Fui descubriendo a aquel maravilloso escultor de nombre Juan Martínez Montañés

Hay algunos hechos a lo largo de nuestra vida que no dejan constancia en ningún documento, en ninguna crónica, en ningún testimonio gráfico en el momento que ocurren.

No le damos valor, es el presente incierto que vivimos continuamente, pero que por alguna extraña razón recordamos recurriendo a una memoria que despierta por alguna circunstancia especial.

Recordé aquel día como si fuera ayer, como si no hubieran pasado varias décadas desde que descubrí de niño a aquel hombre que me enseñó el sentido de la belleza; la sensualidad emocional que subyace en cada una de sus obras.

Era un día de otoño, una de esas tardes en las que la magia de la luz solar queda impregnada entre las múltiples callejuelas y el gentío invade los aledaños del Salvador. Había comenzado mi primer curso en el colegio San Francisco de Paula y en las clases de don Juan Plata del Pino conocí la historia de un hombre que, padeciendo por el rigor de los pecados del género humano, había portado una cruz hasta el monte donde iba a ser crucificado.

Fue tal mi sorpresa cuando lo vi por primera vez, que me agarré con mi frágil mano a mi madre, asombrado ante la belleza incalculable de la soberbia talla de madera que presidía el antiguo altar que había pertenecido a la Compañía de Jesús, en la Iglesia del Salvador. Desde aquel momento ha estado presente en mi vida, nunca olvidaré su nombre, Jesús de la Pasión.

Pasaron los años, pero en mi interior, en mi anhelo por conocer, fui descubriendo a aquel maravilloso escultor de nombre Juan Martínez Montañés que, nacido en Alcalá la Real en 1568, marchó a Granada al taller de Pablo de Rojas, para ubicarse definitivamente en Sevilla en 1584 hasta su muerte en 1649, habiendo siendo víctima de la peste que azotó a la ciudad.

Y es que recorrer la ciudad era encontrarse en muchos momentos con la huella del genial creador.
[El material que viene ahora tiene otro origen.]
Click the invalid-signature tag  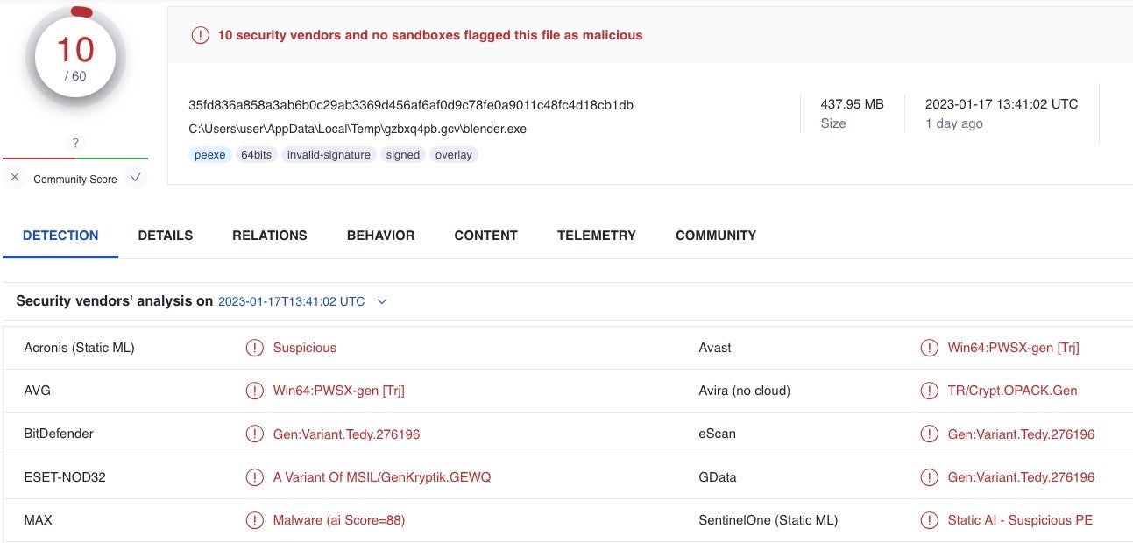pyautogui.click(x=329, y=155)
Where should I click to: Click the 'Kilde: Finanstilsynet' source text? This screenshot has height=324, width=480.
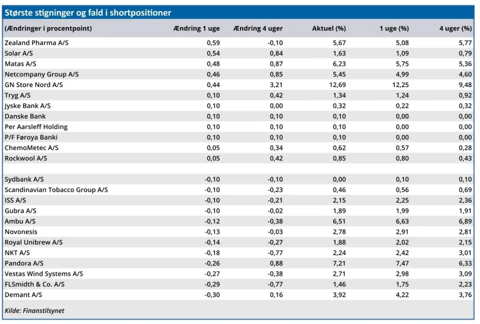tap(34, 310)
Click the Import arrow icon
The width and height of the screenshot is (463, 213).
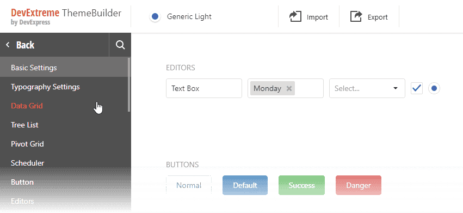(295, 16)
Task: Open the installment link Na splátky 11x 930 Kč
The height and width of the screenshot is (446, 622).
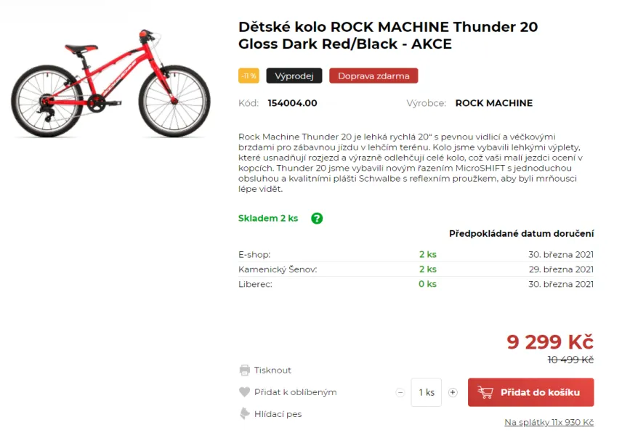Action: pyautogui.click(x=549, y=422)
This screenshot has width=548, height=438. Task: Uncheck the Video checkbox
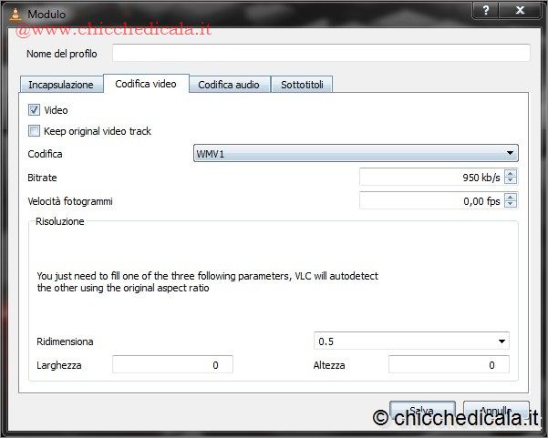35,110
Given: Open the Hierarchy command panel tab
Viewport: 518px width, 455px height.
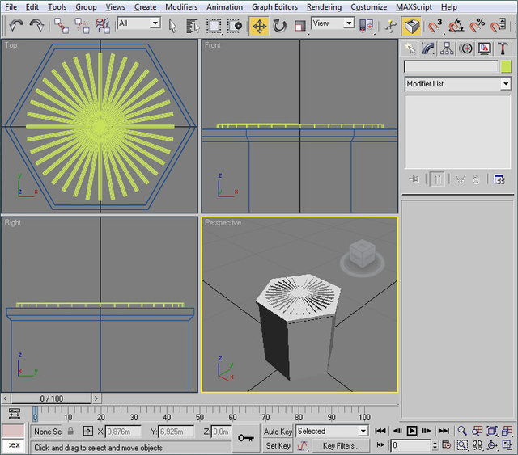Looking at the screenshot, I should tap(447, 48).
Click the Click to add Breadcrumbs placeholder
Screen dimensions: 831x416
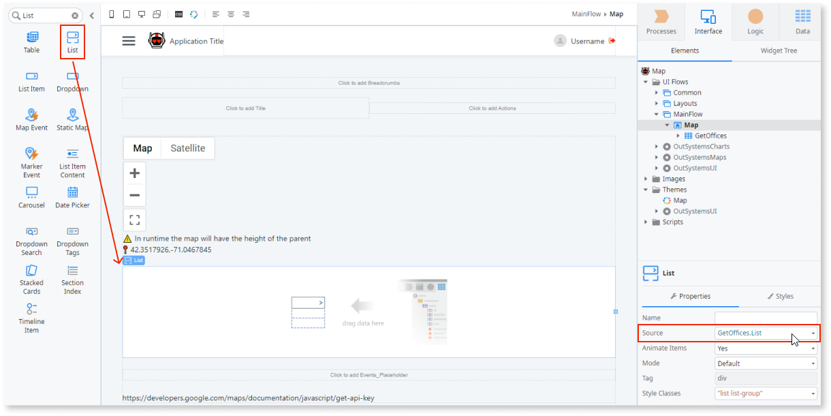click(x=368, y=83)
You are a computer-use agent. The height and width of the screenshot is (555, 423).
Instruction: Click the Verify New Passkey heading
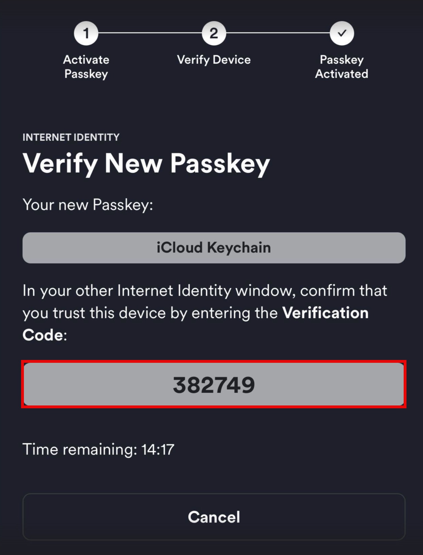click(146, 164)
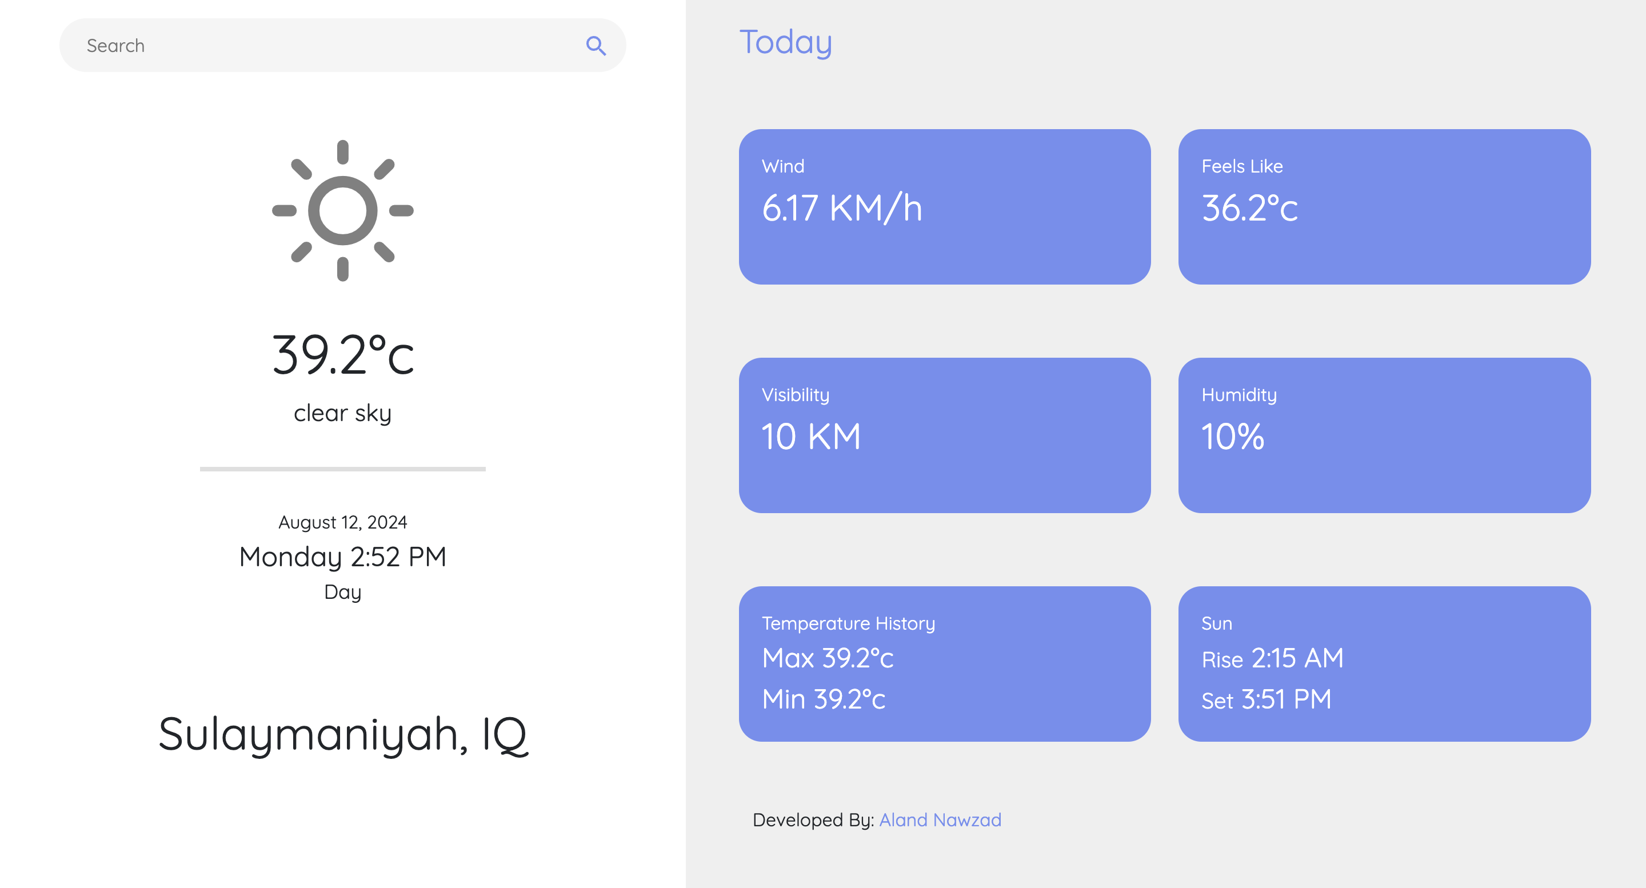Select the Wind speed card

(x=944, y=207)
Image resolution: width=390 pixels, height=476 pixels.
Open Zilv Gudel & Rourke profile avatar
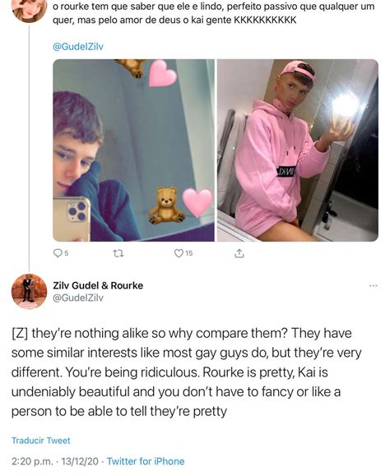point(29,291)
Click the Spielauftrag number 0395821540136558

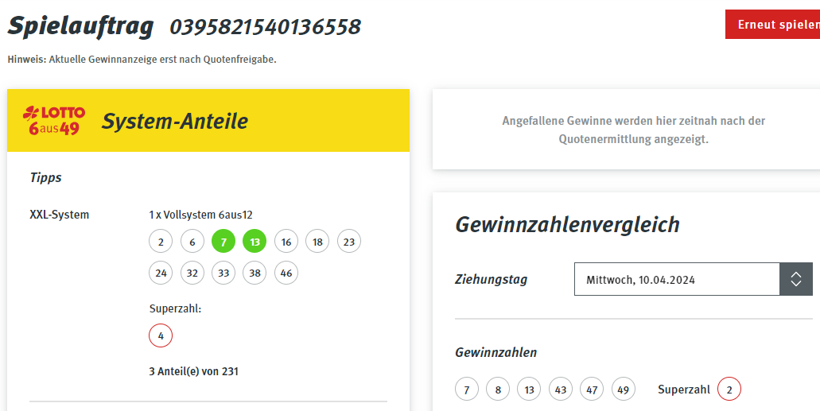[265, 27]
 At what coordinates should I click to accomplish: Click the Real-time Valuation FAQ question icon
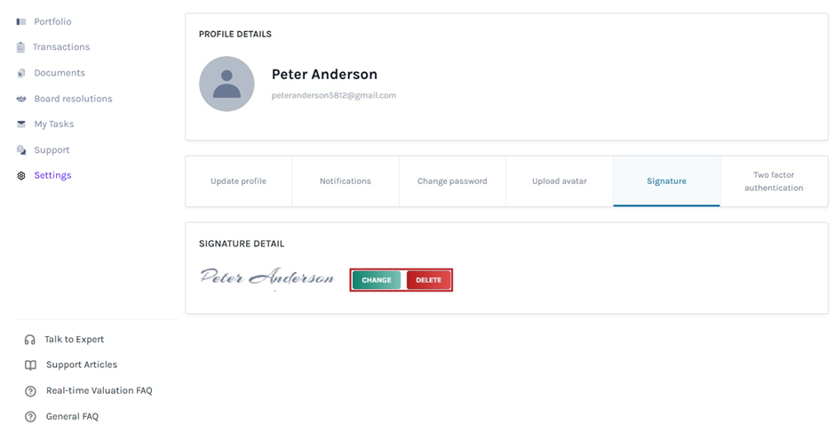click(30, 391)
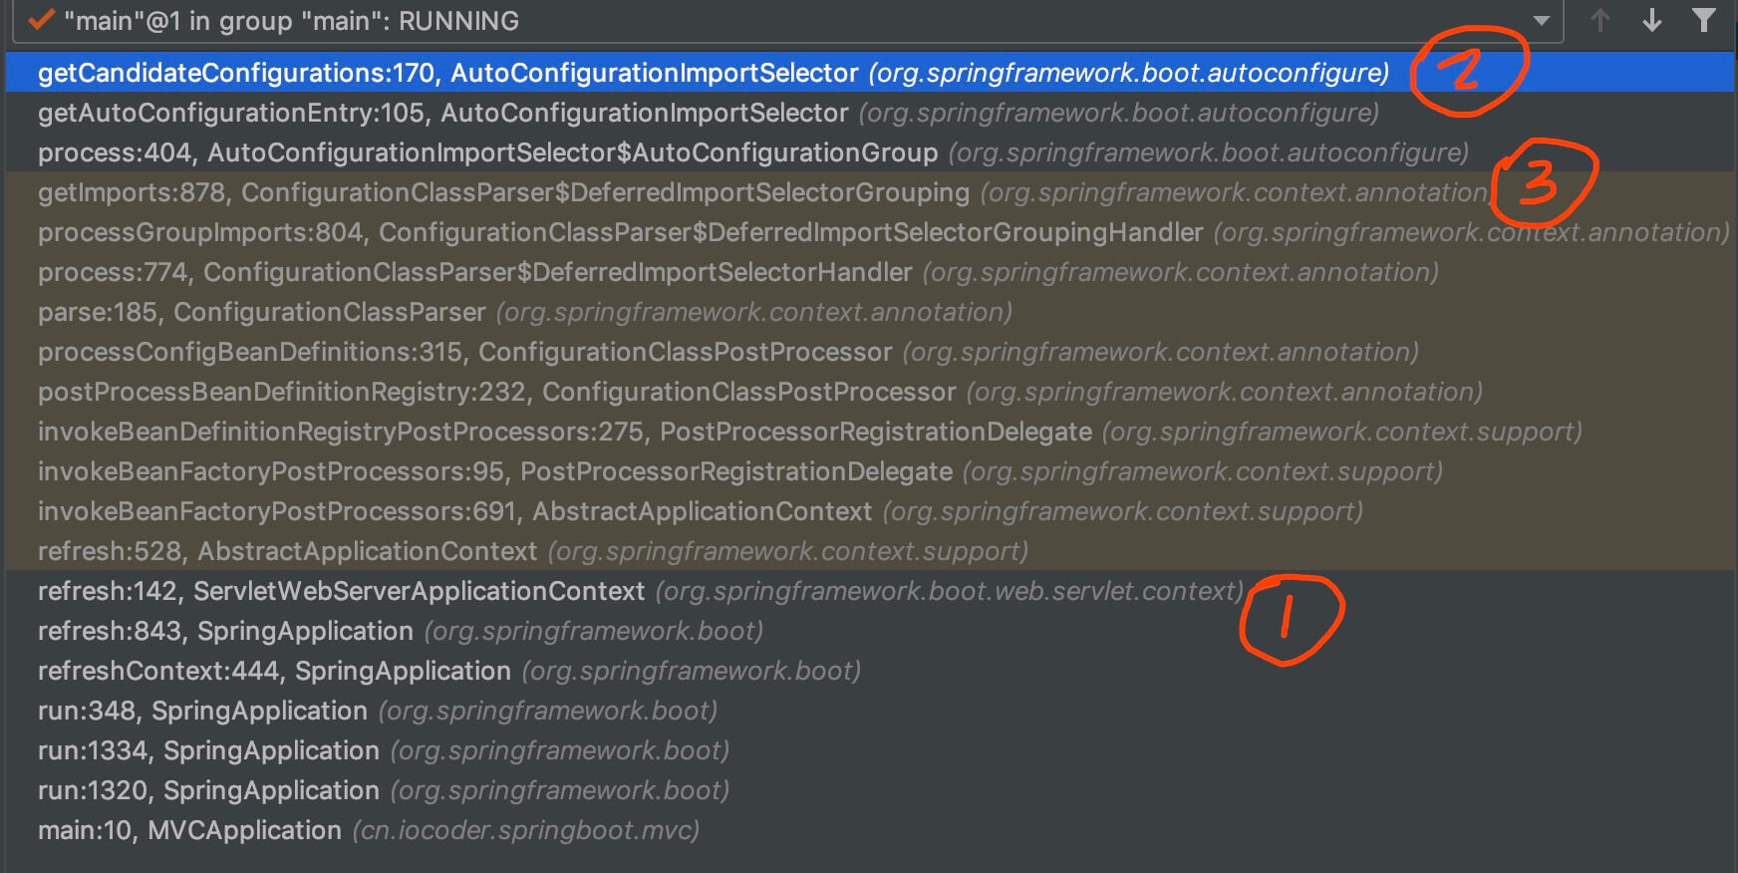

Los soberbios retablos conventuales de Santa Clara, Santa Paula, San Leandro o San Isidoro del Campo eran inigualables, por la majestuosidad de sus tallas, unidos a la infinidad de imágenes exentas dedicadas al Niño Jesús o sus Inmaculadas, o el famoso Crucificado de la Clemencia de la Catedral de Sevilla.

Ojalá algún día pueda contar a mi hijo, a los pies del monumento que realizó Agustín Sánchez Cid, quién fue aquel genial hombre. Ojalá pueda contar a su madre que, cuando triunfaba Monteverdi en Europa, había surgido en Sevilla el Dios de la madera. Ojalá pueda contarles, que en el año 2019 Sevilla se volcó con su artífice en una grandiosa exposición. Ojalá pueda descubrirles quién fue el hombre que vino a Sevilla para esculpir a Dios.